I have not looked back and am now active as a hearing health advocate. I serve on the board of two leading hearing loss organizations – Hearing Health Foundation and Hearing Loss Association of America. I also write a weekly blog at www.LivingWithHearingLoss.com, where I share the ups and downs of my life with hearing loss and provide tips for living better. I hope that by sharing my story, I will inspire others to live more comfortably with their own hearing loss.

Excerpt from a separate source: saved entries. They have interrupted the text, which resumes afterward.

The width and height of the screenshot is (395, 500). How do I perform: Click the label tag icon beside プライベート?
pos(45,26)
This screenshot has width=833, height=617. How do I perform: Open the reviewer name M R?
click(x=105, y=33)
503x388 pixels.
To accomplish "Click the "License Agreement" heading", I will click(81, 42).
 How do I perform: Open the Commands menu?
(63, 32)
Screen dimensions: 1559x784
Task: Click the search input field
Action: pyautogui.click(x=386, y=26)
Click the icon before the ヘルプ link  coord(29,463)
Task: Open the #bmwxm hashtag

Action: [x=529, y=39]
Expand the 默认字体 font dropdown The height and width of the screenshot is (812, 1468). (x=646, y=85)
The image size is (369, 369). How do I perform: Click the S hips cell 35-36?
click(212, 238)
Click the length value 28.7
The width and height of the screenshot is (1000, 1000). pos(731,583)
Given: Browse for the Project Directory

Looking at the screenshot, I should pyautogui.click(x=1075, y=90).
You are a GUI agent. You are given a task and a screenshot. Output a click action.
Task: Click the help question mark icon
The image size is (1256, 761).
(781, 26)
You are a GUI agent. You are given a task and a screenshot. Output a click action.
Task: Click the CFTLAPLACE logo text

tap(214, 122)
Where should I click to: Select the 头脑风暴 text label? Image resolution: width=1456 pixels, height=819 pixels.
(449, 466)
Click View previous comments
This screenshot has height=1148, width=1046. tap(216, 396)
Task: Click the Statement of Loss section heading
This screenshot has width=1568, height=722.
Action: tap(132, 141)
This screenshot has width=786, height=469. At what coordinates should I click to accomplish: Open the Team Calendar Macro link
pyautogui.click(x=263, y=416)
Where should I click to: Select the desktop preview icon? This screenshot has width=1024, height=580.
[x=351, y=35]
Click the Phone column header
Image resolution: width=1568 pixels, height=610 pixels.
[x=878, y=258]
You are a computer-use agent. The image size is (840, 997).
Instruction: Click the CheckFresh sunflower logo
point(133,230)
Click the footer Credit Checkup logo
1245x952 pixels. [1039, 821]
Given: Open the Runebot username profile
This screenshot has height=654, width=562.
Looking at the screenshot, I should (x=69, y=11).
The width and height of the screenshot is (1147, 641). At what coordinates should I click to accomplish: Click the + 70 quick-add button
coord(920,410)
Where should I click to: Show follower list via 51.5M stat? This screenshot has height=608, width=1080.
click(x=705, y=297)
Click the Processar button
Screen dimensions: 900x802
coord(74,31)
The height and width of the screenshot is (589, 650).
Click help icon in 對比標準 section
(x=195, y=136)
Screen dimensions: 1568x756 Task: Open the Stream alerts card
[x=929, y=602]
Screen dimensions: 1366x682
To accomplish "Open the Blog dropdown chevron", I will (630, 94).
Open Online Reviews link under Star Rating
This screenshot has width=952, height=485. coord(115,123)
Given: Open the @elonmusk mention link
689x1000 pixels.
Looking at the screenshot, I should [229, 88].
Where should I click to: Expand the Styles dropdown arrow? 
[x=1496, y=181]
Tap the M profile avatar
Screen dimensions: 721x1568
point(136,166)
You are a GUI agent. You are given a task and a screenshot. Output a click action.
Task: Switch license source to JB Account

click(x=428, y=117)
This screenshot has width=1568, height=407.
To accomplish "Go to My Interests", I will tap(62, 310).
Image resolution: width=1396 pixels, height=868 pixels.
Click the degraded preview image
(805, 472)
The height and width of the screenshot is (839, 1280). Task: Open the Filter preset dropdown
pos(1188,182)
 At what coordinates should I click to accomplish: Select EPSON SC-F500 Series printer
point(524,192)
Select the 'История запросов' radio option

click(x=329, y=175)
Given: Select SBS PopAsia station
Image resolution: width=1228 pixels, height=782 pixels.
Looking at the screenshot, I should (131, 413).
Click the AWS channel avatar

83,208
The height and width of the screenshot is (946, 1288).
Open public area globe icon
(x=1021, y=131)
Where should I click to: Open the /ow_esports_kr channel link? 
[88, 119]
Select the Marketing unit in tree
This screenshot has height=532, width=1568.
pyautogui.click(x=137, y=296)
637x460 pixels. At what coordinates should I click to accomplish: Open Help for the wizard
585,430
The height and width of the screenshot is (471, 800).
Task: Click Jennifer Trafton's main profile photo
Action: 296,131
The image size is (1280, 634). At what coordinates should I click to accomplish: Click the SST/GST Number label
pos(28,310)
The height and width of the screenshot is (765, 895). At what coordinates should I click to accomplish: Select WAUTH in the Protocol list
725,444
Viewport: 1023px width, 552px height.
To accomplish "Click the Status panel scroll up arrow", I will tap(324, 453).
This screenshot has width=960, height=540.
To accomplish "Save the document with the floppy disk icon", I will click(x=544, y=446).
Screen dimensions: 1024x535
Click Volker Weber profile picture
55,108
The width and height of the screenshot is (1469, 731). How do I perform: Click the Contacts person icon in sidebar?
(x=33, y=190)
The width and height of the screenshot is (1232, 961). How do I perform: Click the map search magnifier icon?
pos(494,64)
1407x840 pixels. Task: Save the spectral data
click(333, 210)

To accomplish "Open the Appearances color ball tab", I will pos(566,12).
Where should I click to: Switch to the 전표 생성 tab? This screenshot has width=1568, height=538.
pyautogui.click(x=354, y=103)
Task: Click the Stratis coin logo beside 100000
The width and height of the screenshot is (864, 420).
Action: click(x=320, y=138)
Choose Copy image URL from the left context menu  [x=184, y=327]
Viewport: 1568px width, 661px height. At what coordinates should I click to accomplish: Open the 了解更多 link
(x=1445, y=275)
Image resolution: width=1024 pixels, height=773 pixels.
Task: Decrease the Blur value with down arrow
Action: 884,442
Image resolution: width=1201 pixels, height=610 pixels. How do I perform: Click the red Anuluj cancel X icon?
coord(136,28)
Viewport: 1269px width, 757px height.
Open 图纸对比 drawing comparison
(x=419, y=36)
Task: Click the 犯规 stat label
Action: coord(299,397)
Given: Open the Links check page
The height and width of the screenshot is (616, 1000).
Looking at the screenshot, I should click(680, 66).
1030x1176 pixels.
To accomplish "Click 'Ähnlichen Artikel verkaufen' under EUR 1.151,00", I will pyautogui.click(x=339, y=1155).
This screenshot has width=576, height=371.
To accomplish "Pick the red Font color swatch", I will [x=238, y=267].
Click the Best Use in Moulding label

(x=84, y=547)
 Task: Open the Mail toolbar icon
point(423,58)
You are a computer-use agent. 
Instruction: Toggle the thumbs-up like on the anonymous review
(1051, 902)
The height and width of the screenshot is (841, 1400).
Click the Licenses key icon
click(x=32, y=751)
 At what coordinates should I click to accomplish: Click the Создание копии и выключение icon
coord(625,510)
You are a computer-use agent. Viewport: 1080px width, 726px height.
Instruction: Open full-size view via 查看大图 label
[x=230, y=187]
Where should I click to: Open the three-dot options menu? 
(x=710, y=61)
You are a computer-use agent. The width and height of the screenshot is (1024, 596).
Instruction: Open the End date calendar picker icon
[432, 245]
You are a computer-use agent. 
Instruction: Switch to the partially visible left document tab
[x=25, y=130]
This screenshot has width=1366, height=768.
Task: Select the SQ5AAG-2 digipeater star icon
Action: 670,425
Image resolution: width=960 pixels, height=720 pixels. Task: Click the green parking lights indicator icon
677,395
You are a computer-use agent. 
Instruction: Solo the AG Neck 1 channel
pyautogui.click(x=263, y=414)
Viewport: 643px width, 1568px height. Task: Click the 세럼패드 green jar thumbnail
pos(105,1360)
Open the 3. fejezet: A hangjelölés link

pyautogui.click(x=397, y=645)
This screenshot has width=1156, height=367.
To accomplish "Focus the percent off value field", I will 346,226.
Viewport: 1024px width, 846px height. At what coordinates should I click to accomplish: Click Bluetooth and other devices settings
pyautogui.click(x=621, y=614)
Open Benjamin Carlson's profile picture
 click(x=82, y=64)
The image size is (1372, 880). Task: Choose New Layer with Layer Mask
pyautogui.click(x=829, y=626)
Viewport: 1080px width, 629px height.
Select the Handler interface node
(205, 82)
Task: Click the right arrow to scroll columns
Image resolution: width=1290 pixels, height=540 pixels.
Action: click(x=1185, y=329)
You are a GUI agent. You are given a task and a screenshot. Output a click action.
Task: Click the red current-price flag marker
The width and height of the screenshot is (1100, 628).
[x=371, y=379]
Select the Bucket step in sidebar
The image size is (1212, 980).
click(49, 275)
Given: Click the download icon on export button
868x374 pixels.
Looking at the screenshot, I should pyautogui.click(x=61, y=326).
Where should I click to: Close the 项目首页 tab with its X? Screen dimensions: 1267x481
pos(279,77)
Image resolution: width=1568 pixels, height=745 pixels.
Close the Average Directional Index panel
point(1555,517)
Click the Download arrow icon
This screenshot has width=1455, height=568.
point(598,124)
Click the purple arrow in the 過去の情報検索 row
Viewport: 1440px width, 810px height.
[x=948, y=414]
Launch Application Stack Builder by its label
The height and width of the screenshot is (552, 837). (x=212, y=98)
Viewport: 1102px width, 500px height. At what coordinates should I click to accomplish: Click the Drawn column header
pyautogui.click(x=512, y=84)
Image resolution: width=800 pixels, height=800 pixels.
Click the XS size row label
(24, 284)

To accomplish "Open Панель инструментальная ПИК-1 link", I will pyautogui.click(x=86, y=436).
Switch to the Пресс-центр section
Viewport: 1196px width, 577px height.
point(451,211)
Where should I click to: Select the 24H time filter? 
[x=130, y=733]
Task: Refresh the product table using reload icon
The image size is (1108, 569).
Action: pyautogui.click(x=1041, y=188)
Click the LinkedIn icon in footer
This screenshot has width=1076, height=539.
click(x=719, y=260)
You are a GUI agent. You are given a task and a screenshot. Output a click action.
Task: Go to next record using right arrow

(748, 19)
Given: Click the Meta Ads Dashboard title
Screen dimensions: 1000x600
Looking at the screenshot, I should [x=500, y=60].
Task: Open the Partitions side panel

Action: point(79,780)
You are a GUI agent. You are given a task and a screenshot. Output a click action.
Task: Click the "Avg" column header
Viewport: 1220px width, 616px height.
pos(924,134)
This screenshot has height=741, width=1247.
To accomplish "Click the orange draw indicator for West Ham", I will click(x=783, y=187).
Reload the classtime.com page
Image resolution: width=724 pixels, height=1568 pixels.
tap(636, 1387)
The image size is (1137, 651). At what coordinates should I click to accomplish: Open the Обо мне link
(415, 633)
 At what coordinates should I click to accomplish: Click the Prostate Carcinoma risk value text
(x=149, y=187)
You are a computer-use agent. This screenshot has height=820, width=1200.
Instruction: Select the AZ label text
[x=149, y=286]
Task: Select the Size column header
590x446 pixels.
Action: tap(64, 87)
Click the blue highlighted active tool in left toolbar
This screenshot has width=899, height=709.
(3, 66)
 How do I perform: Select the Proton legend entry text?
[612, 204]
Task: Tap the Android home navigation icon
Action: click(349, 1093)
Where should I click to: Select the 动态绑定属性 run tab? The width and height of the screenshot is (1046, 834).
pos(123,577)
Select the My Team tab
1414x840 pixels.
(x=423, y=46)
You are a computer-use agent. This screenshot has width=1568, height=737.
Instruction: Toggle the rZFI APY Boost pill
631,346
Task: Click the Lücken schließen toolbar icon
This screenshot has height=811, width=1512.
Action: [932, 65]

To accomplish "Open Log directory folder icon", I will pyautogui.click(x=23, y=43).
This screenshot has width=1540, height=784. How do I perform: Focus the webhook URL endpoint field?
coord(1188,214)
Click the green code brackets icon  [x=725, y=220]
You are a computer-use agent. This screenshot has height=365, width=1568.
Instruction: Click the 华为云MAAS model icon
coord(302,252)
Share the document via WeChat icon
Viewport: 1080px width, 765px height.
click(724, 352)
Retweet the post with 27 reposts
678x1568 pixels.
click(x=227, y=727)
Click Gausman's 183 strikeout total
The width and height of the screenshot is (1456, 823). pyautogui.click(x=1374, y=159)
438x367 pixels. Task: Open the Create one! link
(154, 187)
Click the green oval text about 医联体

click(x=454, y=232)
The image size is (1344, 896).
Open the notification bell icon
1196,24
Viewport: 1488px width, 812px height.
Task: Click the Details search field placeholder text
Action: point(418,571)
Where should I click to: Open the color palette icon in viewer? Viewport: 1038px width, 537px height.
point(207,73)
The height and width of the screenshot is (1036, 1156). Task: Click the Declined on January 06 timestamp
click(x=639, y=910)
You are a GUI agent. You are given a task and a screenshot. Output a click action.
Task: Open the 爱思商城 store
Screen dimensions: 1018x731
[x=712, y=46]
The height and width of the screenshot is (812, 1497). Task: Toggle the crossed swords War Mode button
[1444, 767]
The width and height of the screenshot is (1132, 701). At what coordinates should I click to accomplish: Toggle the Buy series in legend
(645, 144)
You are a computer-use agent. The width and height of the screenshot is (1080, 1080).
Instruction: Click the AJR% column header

Supporting scientific research about hearing loss is very important to me. Only through research, will scientists discover new ways to prevent, treat and cure hearing loss for the more than 50 million Americans that suffer from it. Most of this research is focused on regenerating the delicate hair cells of the inner ear that are damaged through noise induced hearing loss or aging. So when I came across Dr. Nico Grillet’s work (on Facebook of all places!) on the genetic predispositions and causes of hearing loss, I was intrigued.
I reached out to Stanford and last summer, I had the chance to meet Nico and tour his lab. I was very impressed. Not only was Nico smart, creative and organized, he was also incredibly passionate about his work. I knew that he would work tirelessly to tackle the very complex research problems involved in the study of genetic hearing loss, and that he would partner with others in the field to accelerate the timetable to solutions.
My husband and I were incredibly pleased to offer Nico the financial backing to jump-start his lab and his important hearing research at Stanford. We will be watching proudly as he continues to make progress in his work and in his career. I encourage anyone who is touched by hearing loss to consider supporting this important work, in whatever way is most meaningful to you.